[Word and element locating data]
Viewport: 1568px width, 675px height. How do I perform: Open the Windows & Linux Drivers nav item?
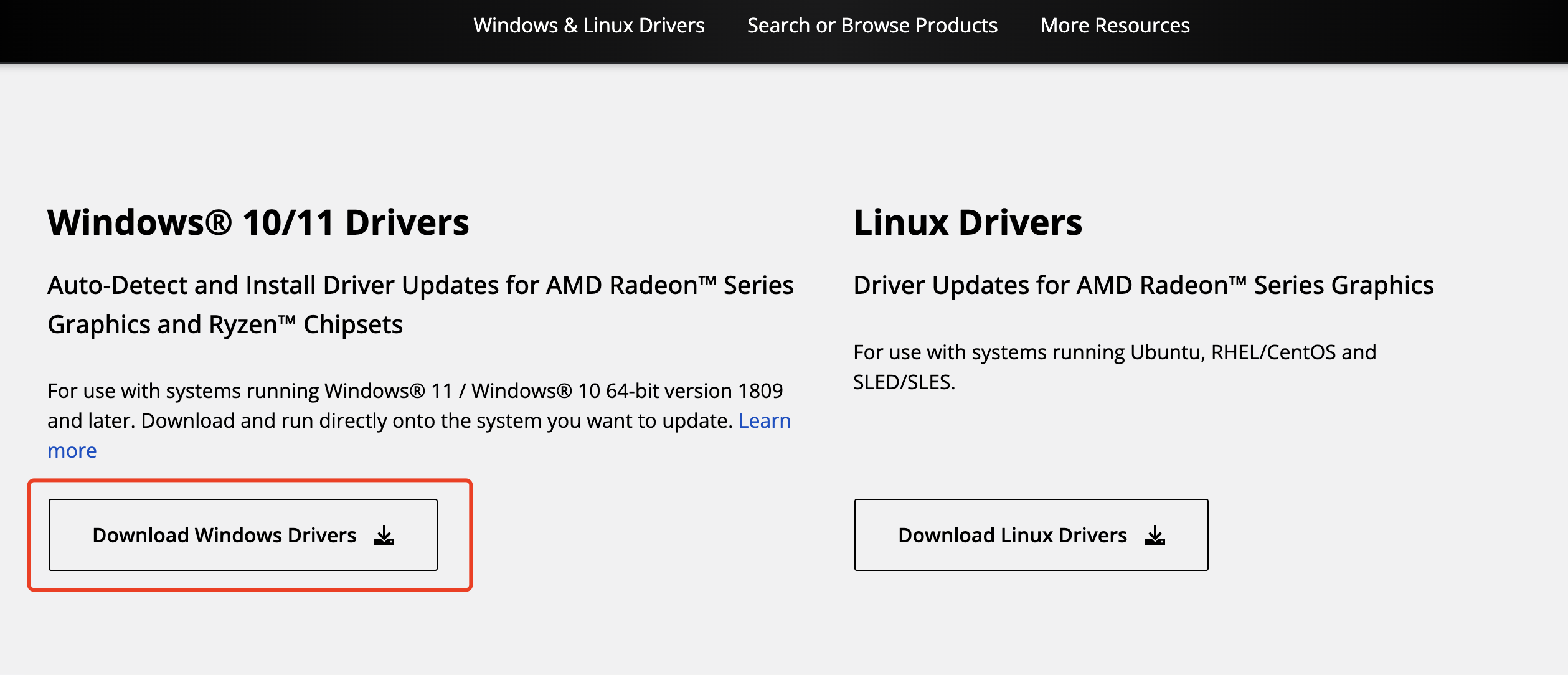click(x=588, y=26)
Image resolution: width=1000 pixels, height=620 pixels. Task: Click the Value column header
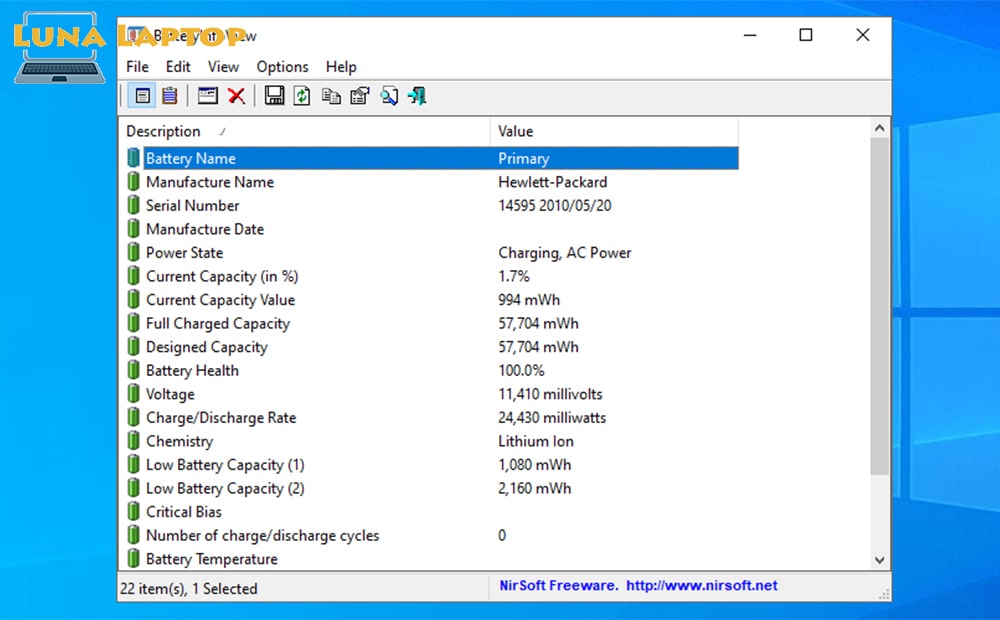tap(514, 131)
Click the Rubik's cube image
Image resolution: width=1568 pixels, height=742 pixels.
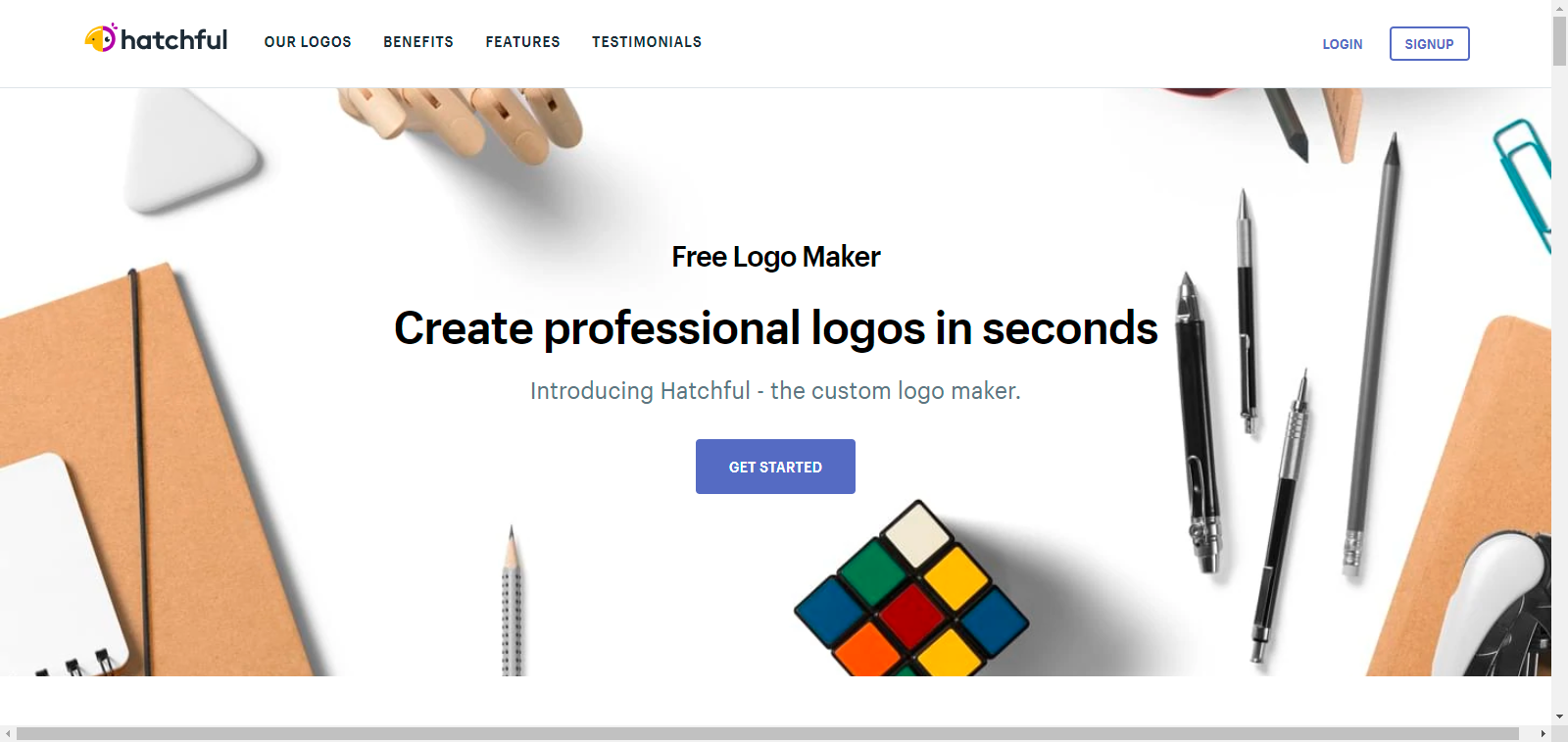(911, 590)
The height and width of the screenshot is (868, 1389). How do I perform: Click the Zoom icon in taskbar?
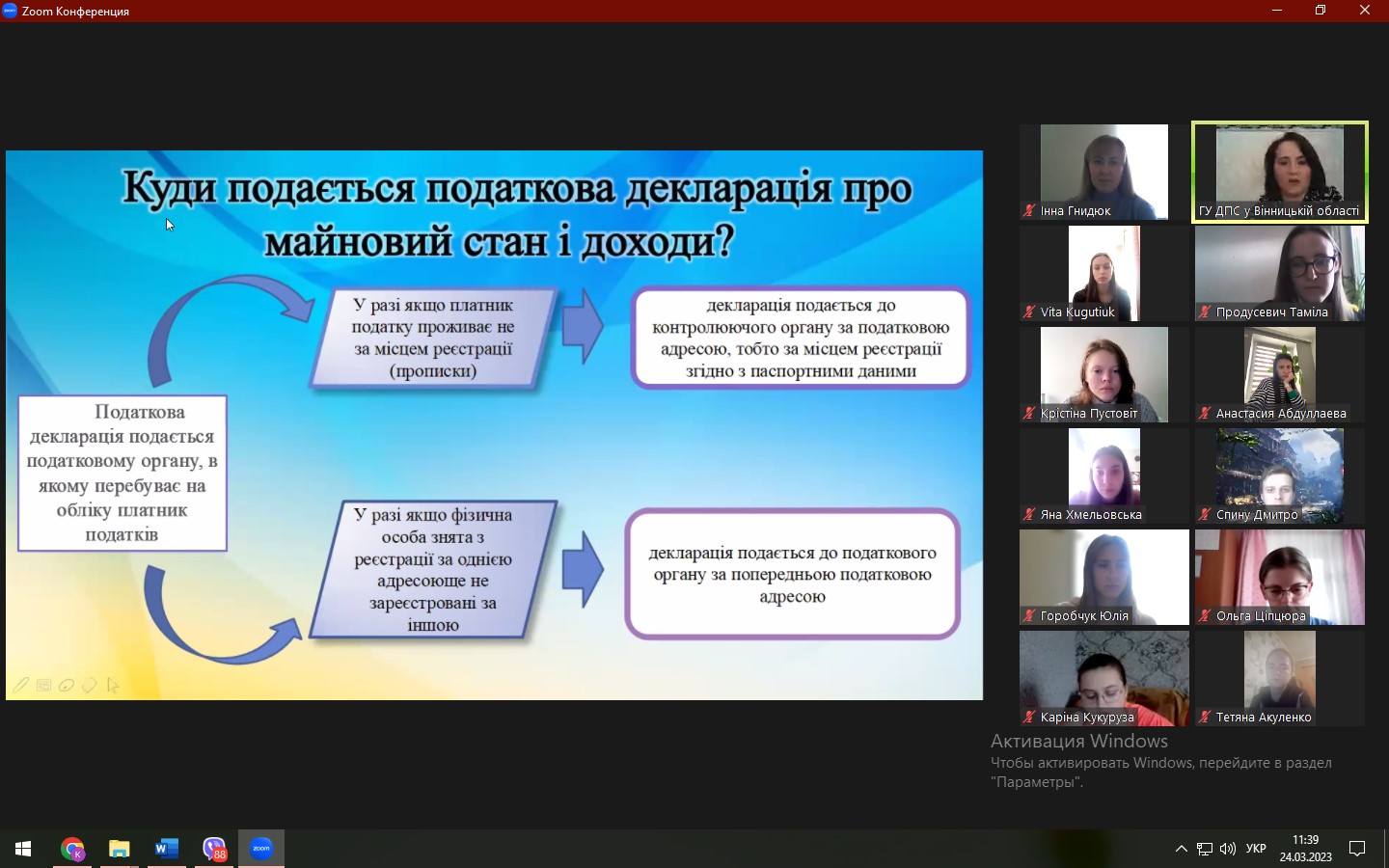pyautogui.click(x=261, y=849)
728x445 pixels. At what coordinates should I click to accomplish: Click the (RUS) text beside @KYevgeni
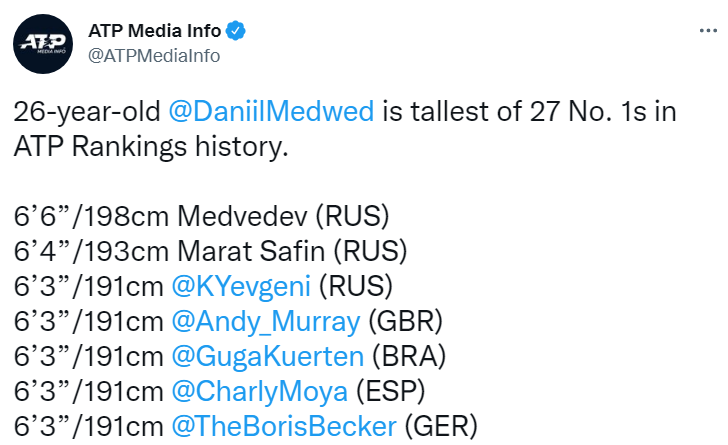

The problem:
Pull out each line of the rows above that contains the string "pixels", and treat uppercase and lowercase as different.

Solution for this task:
Image resolution: width=1000 pixels, height=620 pixels. Task: Click the Value column header
Image resolution: width=1568 pixels, height=742 pixels.
728x445 pixels. At what coordinates should I click to accomplish: Click the (RUS) text beside @KYevgeni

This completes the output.